**What is expected:** Copy these lines word for word, everything from the line containing "Click the Startzeit input field" down to the line containing "Action: click(361, 495)".

(Records for locating described items)
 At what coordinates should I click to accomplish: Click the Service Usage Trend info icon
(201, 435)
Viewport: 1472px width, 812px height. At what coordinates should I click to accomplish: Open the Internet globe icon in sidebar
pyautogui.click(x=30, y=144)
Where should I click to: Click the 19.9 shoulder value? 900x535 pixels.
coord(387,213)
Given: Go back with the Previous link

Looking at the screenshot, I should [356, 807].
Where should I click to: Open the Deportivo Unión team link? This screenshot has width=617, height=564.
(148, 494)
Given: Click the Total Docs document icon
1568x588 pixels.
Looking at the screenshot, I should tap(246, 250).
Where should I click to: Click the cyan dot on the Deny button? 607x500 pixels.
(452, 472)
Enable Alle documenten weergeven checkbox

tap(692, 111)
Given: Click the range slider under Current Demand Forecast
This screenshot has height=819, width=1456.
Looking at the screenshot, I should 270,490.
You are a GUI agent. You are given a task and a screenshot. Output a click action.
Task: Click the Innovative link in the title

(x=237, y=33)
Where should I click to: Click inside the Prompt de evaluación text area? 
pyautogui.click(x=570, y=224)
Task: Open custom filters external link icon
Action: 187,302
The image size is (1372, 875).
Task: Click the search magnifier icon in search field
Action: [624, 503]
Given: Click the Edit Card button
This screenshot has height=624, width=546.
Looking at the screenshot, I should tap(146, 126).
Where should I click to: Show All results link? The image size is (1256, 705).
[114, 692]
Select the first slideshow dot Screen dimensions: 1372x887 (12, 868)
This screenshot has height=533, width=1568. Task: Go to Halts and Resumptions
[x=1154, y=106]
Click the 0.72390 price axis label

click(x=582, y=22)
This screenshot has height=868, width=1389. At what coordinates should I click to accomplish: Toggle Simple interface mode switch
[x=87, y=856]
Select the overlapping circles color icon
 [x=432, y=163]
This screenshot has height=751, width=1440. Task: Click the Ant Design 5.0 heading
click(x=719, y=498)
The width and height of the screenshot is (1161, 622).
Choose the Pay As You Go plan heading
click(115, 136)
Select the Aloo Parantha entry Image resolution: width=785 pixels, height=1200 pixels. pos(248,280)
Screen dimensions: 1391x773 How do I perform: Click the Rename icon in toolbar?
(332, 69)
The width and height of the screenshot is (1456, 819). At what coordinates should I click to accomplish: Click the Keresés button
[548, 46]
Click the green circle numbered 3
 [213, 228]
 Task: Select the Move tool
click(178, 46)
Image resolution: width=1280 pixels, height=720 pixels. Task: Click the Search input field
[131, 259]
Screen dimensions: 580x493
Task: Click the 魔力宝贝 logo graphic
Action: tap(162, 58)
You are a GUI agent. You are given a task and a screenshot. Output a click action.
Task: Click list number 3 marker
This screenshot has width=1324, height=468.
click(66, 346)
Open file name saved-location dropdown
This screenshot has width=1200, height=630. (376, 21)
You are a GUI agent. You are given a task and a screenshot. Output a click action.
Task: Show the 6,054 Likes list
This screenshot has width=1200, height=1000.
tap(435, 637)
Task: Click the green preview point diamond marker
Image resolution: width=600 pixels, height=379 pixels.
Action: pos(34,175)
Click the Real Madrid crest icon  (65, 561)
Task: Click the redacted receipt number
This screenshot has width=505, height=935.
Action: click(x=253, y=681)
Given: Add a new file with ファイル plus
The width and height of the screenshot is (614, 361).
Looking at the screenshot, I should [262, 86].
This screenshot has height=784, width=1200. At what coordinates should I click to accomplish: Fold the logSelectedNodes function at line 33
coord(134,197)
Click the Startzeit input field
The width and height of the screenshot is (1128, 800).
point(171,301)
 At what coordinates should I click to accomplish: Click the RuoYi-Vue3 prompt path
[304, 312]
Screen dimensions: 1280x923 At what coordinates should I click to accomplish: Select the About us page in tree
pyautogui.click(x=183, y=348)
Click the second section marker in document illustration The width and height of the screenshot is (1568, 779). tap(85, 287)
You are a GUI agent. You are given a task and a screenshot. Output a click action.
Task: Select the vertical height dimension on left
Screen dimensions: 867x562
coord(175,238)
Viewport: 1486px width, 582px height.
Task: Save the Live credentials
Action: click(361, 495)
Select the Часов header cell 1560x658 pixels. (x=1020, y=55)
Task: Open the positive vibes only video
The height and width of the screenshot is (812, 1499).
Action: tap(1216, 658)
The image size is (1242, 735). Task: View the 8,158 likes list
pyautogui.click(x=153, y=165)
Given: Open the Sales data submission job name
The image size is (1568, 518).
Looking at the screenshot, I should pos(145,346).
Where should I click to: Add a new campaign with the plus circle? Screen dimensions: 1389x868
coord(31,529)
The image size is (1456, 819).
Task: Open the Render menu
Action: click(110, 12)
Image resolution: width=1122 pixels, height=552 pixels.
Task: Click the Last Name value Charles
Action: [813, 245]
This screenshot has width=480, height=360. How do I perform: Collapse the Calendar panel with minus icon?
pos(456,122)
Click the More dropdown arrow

**Result of the task:**
Click the Startzeit input field
The width and height of the screenshot is (1128, 800).
point(171,301)
 At what coordinates should I click to accomplish: Click the RuoYi-Vue3 prompt path
[304, 312]
Screen dimensions: 1280x923 At what coordinates should I click to accomplish: Select the About us page in tree
pyautogui.click(x=183, y=348)
Click the second section marker in document illustration The width and height of the screenshot is (1568, 779). tap(85, 287)
You are a GUI agent. You are given a task and a screenshot. Output a click action.
Task: Select the vertical height dimension on left
Screen dimensions: 867x562
coord(175,238)
Viewport: 1486px width, 582px height.
Task: Save the Live credentials
Action: click(361, 495)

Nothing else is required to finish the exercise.